» **What the task asks**:
Your answer should consist of each line from the data below that contains "dropdown".

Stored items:
____

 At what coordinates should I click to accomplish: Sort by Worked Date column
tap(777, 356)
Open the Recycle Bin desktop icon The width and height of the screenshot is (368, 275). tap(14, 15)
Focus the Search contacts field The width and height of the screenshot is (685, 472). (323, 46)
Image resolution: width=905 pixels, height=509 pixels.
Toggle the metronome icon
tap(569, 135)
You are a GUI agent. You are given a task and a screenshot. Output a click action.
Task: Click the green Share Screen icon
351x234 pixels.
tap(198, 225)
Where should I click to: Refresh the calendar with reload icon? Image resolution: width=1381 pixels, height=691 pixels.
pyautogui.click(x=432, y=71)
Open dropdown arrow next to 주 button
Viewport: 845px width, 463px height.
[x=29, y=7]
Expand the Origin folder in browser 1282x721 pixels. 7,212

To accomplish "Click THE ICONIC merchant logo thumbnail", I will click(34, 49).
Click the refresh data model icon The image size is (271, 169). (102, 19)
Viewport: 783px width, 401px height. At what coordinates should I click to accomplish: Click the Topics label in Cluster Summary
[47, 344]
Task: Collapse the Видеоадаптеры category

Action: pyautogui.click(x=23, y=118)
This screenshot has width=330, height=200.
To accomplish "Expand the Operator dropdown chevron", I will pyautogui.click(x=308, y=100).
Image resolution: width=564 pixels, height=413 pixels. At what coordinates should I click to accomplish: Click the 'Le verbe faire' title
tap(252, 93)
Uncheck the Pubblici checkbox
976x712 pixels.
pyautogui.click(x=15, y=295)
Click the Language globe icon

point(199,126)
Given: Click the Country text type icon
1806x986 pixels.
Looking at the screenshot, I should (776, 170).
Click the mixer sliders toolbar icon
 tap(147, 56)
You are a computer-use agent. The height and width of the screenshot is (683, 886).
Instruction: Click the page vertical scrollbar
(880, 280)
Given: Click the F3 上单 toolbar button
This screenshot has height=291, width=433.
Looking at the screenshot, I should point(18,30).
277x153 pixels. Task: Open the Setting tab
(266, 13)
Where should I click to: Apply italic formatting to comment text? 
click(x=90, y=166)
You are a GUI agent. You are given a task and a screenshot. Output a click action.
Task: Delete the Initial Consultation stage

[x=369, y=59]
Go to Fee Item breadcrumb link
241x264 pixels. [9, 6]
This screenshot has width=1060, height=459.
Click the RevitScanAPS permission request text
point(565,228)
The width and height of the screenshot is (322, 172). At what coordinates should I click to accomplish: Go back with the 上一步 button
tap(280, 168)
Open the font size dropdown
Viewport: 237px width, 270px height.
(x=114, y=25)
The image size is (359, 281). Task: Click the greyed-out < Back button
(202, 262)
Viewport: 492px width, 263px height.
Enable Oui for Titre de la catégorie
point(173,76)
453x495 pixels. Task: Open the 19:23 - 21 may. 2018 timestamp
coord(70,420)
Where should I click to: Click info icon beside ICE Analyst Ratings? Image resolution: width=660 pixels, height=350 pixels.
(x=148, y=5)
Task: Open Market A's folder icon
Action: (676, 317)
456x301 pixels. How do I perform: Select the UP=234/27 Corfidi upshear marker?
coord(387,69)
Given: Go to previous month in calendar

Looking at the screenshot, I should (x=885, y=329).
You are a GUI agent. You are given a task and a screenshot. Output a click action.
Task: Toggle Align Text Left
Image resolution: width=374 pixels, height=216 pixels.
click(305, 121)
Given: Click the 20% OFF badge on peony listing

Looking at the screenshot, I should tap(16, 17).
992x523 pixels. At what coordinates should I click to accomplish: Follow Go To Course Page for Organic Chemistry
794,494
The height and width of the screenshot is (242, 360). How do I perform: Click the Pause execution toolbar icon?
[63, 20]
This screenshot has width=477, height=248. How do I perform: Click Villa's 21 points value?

____

» **Exercise answer**:
Open dropdown arrow next to 주 button
To accomplish "Expand the Operator dropdown chevron", I will pyautogui.click(x=308, y=100).
Open the font size dropdown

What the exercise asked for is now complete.